**SUPPLIED MATERIAL**
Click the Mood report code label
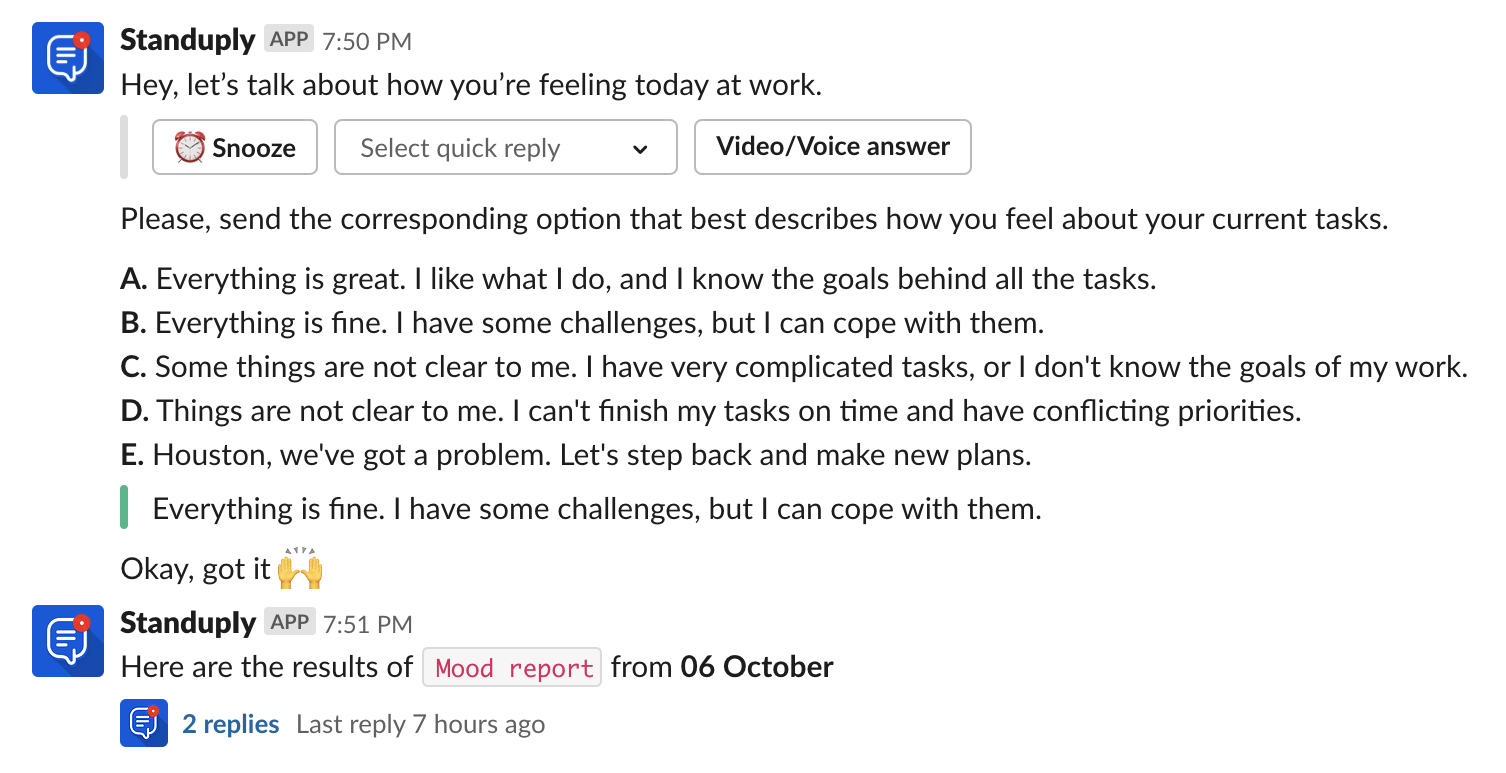Screen dimensions: 1506x773 pos(512,668)
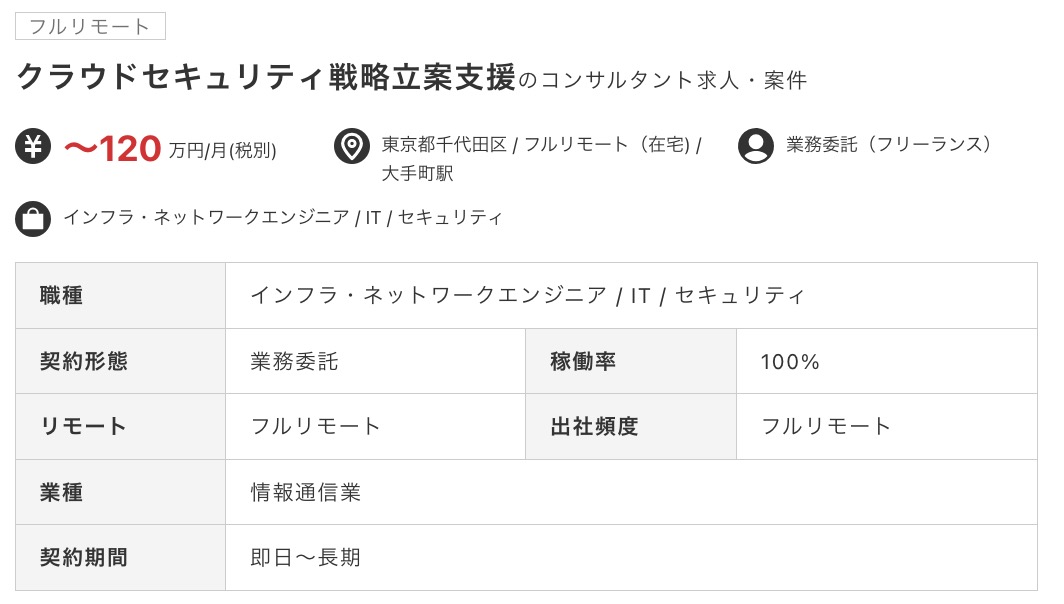Image resolution: width=1064 pixels, height=604 pixels.
Task: Click the 即日〜長期 contract period value
Action: pos(305,557)
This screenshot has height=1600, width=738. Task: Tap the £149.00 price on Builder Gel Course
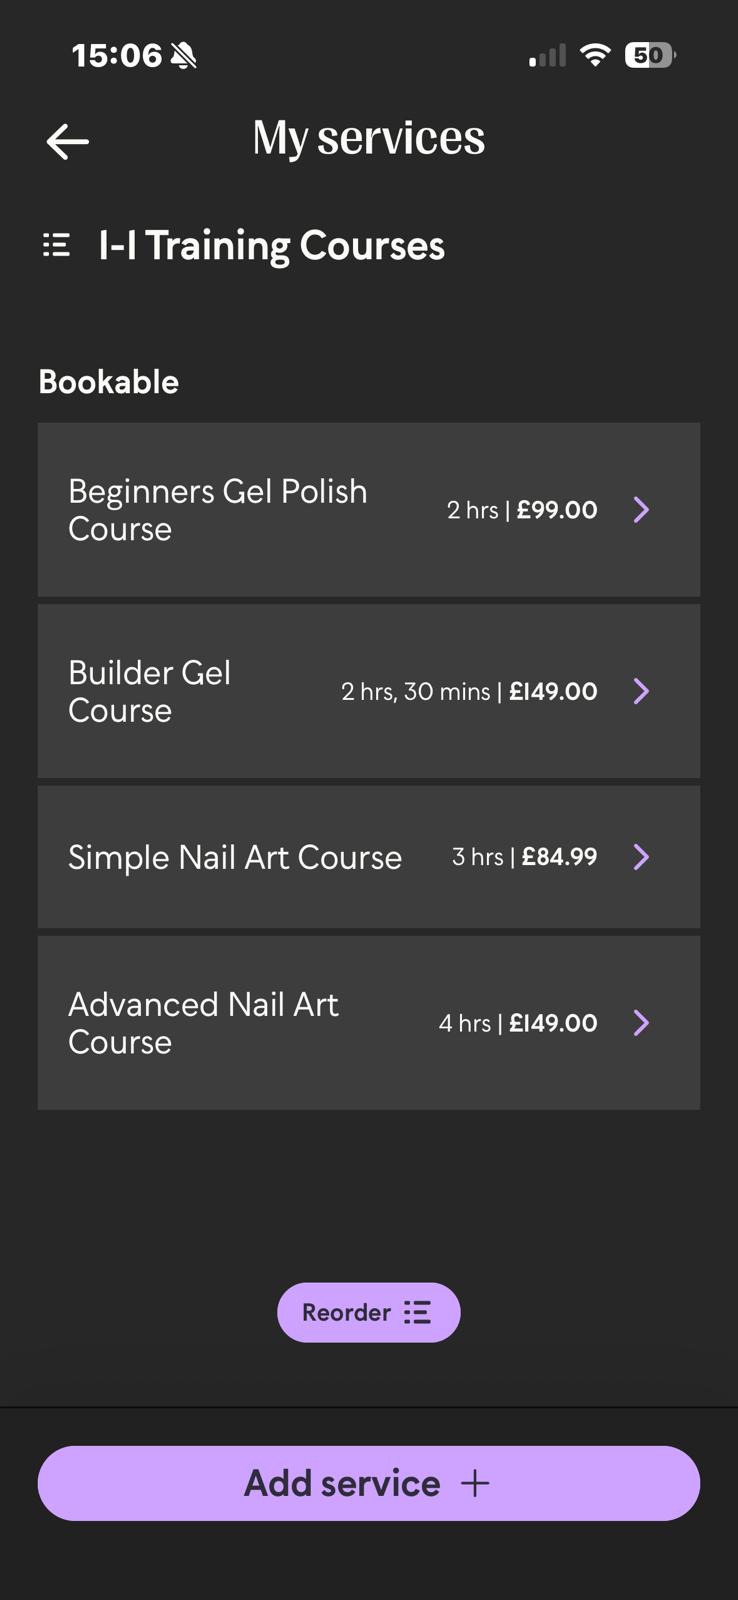(x=553, y=691)
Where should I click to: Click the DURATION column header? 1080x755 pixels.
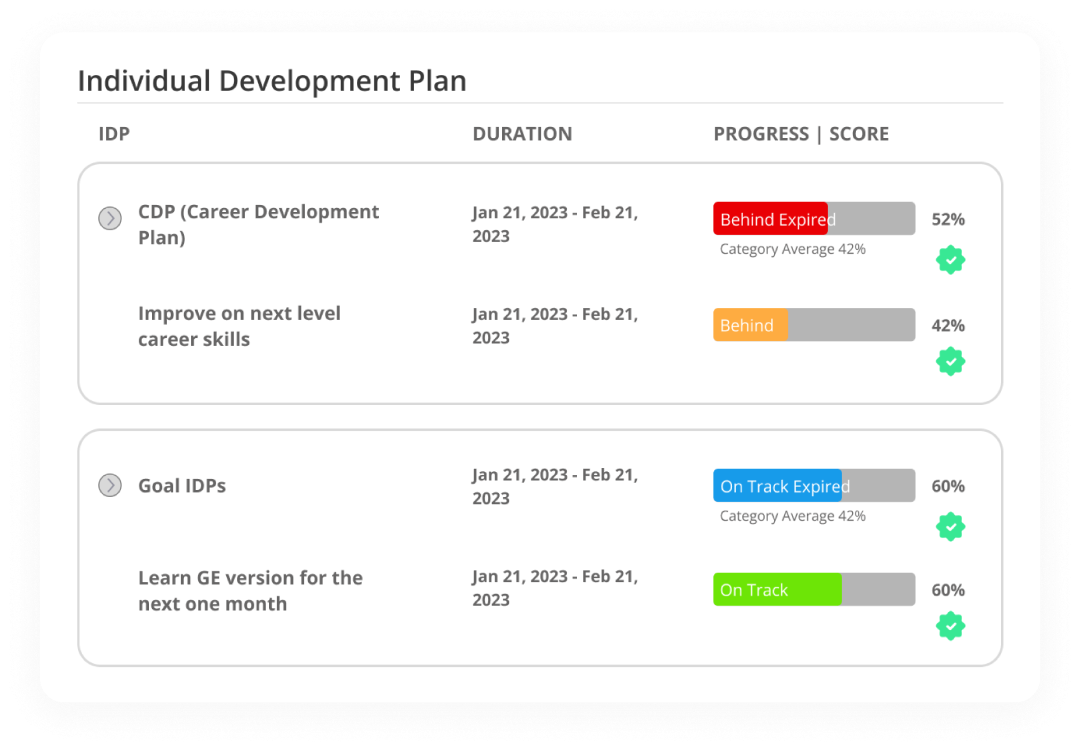pos(522,133)

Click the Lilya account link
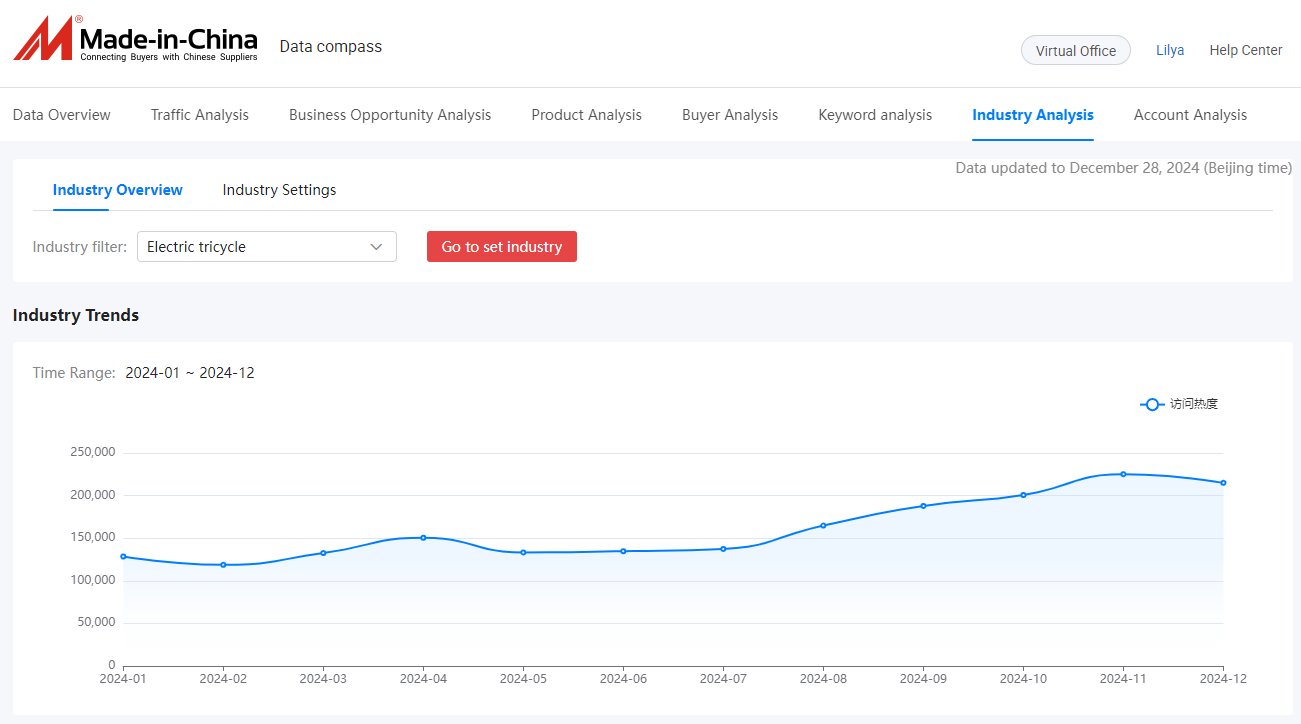click(x=1170, y=51)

**WHAT TO WORK ON**
The copy should hold exactly the lines from the one containing "This screenshot has" through the final line of the records above, both ends included, and no picture.

**EXERCISE SOLUTION**
This screenshot has height=1600, width=738. Task: Tap the £149.00 price on Builder Gel Course
(x=553, y=691)
Where should I click to: Click the DURATION column header? 1080x755 pixels.
pos(522,133)

Click the Lilya account link
click(x=1170, y=51)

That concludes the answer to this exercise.